Does async/await solve a real problem?

Florian Bösch pyalot at
Thu Sep 11 23:24:48 PDT 2014

On Fri, Sep 12, 2014 at 8:00 AM, Tom Van Cutsem < at> wrote:
> While this refactoring may be tedious (no disagreement there), it forces
> you to review all affected code, which is good, because the dependencies of
> that code may have changed (i.e. side-effect the client previously thought
> would execute atomically may now no longer be atomic).

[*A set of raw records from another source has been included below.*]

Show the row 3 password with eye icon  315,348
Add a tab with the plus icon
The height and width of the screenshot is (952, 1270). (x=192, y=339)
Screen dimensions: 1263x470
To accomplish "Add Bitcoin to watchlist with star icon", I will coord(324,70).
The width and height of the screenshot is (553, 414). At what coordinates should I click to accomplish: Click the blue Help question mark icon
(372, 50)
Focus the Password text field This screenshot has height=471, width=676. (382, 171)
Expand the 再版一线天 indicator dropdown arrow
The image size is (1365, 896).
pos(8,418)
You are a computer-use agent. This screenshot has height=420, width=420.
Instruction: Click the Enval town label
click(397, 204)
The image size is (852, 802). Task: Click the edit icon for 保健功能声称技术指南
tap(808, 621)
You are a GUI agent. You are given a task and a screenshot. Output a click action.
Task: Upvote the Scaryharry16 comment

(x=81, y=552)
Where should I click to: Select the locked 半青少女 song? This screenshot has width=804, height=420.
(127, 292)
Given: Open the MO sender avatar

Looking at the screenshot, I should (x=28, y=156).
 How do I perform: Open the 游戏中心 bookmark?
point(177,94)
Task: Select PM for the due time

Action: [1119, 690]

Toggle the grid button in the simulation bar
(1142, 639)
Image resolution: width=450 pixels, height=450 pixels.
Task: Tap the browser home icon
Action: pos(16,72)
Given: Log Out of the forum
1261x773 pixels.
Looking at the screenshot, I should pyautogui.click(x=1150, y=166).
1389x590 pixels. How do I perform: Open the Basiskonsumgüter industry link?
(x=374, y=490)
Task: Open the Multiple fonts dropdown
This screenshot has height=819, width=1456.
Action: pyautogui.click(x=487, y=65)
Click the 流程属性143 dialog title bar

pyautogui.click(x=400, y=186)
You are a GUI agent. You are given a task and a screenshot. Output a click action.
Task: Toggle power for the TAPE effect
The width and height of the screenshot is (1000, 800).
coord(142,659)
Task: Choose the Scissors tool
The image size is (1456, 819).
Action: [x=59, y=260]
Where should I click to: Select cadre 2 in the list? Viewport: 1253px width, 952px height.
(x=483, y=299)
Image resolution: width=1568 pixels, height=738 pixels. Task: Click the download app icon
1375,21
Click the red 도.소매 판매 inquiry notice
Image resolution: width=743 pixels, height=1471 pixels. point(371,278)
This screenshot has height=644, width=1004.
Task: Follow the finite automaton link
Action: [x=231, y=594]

It's often the case that the code which uses the async code, uses other
code, which isn't authored by the author, and isn't documented for await
compatibility. For instance:

$.each(somelist, async function(item){
    await Foobar(item);

Suppose $ is jQuery, is this async safe? Google for jQuery documentation
and/or read code.

somelist.each(async function(item){
  await Foobar(item);

Has the browser made his each function async safe? Google for JS API
documentation of the browser and/or start reading the source code of the
browser (really?).

This is kind of a pervasive problem. It's not only that the
refactoring/hunting for references is tedious. It's that sometimes, you
might not have the plain source (some proprietary/minified/obfuscated
library anybody?), or that the implementation is quite complex, and
frankly, you just don't have the time to hunt around its millions of lines
of code to figure out if it'll work.

Now to be fair, the same problem applies to co-routines as well. You can't
know if a given piece of code is co-routine safe unless you dig it up. But
at least it doesn't make you type forwards/backwards await/async each time
you decide it didn't work out, trough hundreds, or thousands, or maybe even
tens of thousands of lines. In fact, doing this will become an utter
impossibility fairly quickly anyway, and the only way to do it would be
some kind of automated tool that can insert the async/awaits for you trough
the code (pray that it's inferrable, or you're screwed). Ohyeah, it'd be
nice if that tool could insert some invisible code so you don't just
clutter lines with stuff you don't hand-manage anyway. Wait, no, that was
co-routines again wasn't it? silly me.